Defendants moved to dissolve the attachment in this case on the ground:
“1.....That said affidavit does not show that the alleged indebtedness has not been secured by any lien upon real or personal property; that said affidavit does not show that the alleged indebtedness has not been secured by any pledge of personal property; that said affidavit does not show that the alleged indebtedness has not been secured by any mortgage upon real or personal property.
*272“2. That said writ of attachment was irregularly and improperly issued in this, to wit: That said affidavit alleges that a part of said indebtedness ‘were secured by chattel mortgages but that the security for the same became worthless’ and said affidavit fails to show that such security has, without any act of the plaintiff, or the person to whom the security was given, become valueless, as required by the provisions of section 6780 of the Compiled Statutes of Idaho.” The trial court made an order dissolving said attachment, from which plaintiff appealed.
The affidavit for attachment filed by appellant alleged an indebtedness “Upon three promissory notes, for $325, $81.35, and $20, respectively, besides, interest and costs.
“That the notes for $325 and $81.35 were secured by chattel mortgages but that the security for the same became worthless; and that the same is now due, and that the payment of the same is not secured by any mortgage, lien or pledge upon real or personal property, or any ' pledge of personal property. And that the attachment is not sought, and the action is not prosecuted to hinder, delay or defraud any creditor of the defendant.”
It is clear from an examination of this affidavit that under the decisions of this court it is insufficient to authorize the , issuance of the writ. While it admits that two of the notes were secured by chattel mortgages, it is silent as to whether there is security of any kind for the other note.
While admitting that security by way of chattel mortgage had been given for two of the notes, the affidavit does not negative the fact that the other kinds of security mentioned in the statute may also have been given.
The simple statement that the security given has become worthless is insufficient without the statement required by the statute that it has become so “without any act of the plaintiff, or the person to whom the security was given.” (Murphy v. Montandon, 3 Ida. 325, 35 Am. St. 279, 29 Pac. 851; Knutsen v. Phillips, 16 Ida. 267, 101 Pac. 596.)
Counsel for appellant suggest that inasmuch as the legislature has amended the statute so as to allow amendment of *273the affidavit for attachment when a motion to dissolve has been made, the court, in the interest of justice, should give the appellant the benefit of said amendment and remand the case with directions to permit the appellant to amend its affidavit.
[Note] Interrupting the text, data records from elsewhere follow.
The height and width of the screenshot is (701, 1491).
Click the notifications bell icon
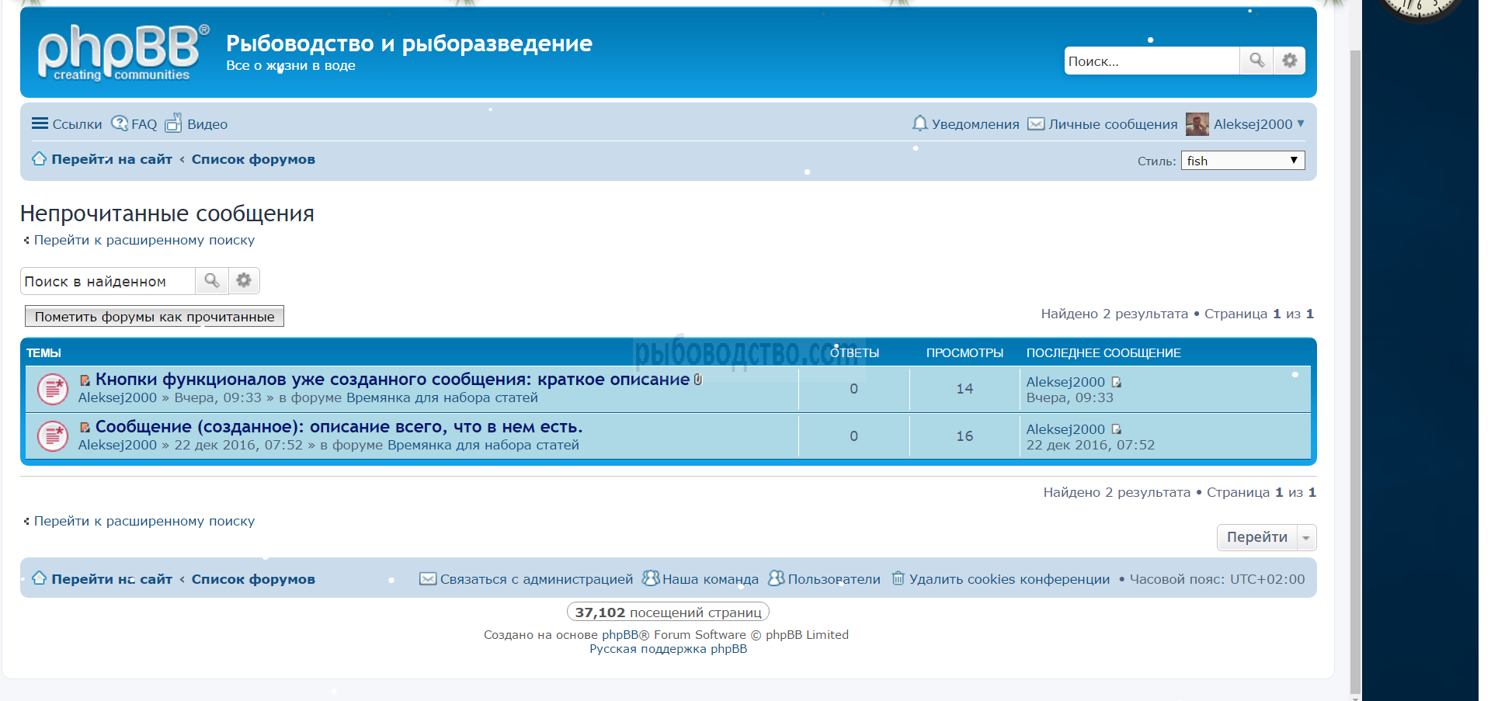pyautogui.click(x=919, y=123)

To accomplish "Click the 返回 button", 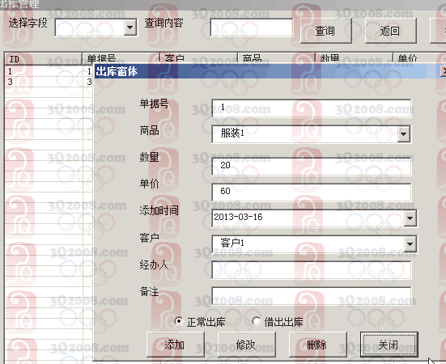I will point(391,31).
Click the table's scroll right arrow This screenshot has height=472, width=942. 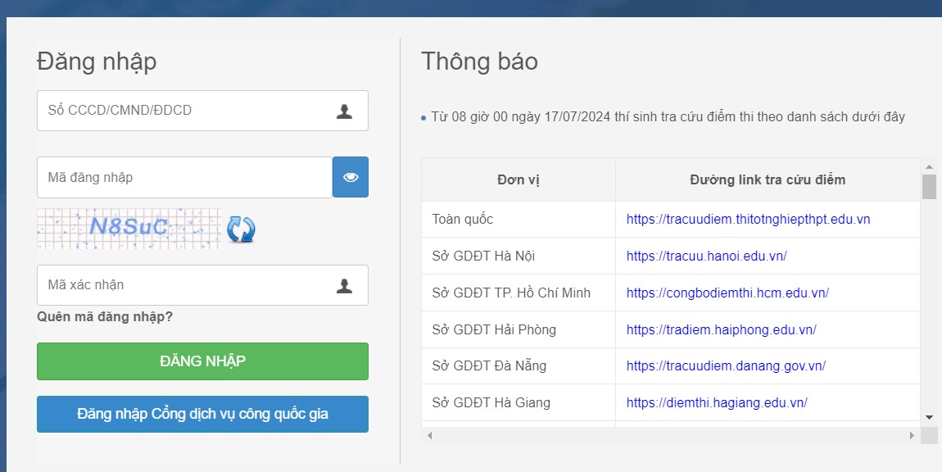[x=912, y=436]
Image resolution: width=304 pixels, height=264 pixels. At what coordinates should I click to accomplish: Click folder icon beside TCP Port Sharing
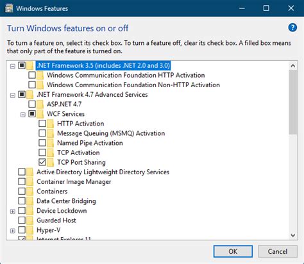tap(50, 162)
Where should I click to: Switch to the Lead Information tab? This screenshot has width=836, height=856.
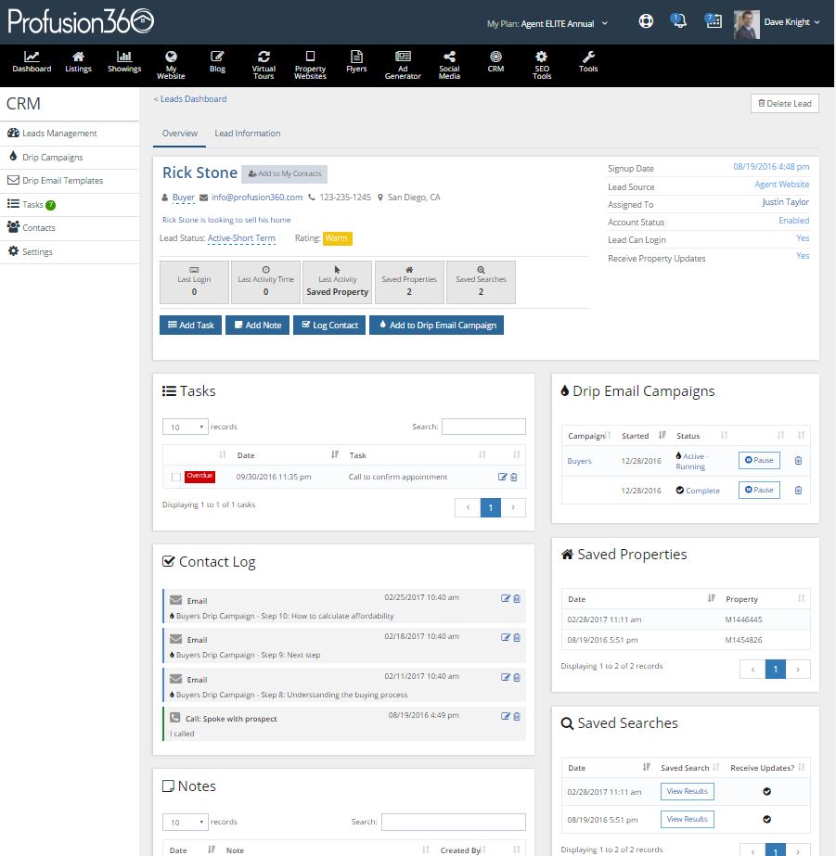tap(247, 134)
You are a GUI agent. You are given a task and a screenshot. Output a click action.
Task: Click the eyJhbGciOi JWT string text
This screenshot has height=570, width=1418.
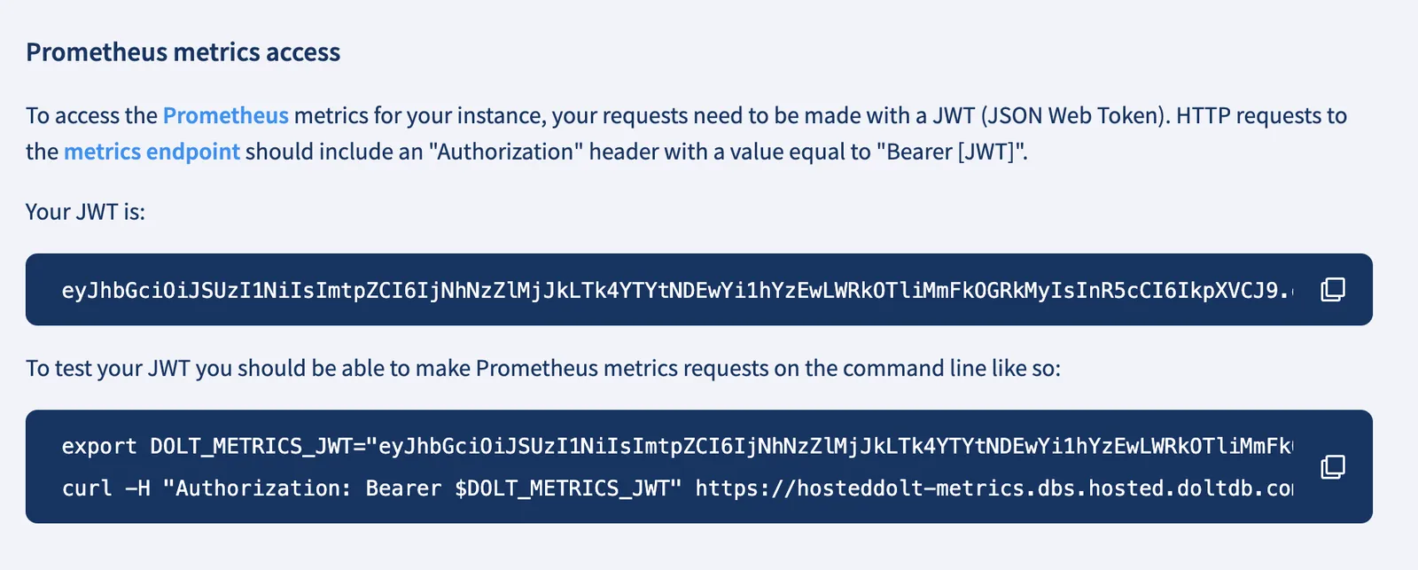click(355, 289)
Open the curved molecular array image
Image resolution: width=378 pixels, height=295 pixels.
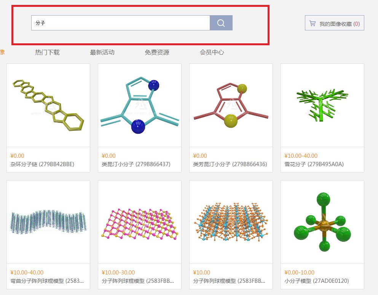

This we have no right to do. The order complained of was made more than a year before the amendment took effect. The statute prescribes certain requirements that must be met at or before the hearing of the motion to discharge the attachment, if such motion is to be defeated. It contains nothing that could be construed as authorizing this court or the district court to extend its provisions to cases already decided in the district court before the amendment took effect. This court has held that retrospective effect will not be given to a statute unless it appears that the statute was intended to have such effect. (Lawrence v. Defenbach, 23 Ida. 78, 128 Pac. 81, citing 2 Sutherland on Statutory Construction, 2d ed., see. 641.)
The order of the trial court dissolving the attachment is affirmed with costs to respondent.
Rice, C. J., and Budge, McCarthy and Lee, JJ., concur.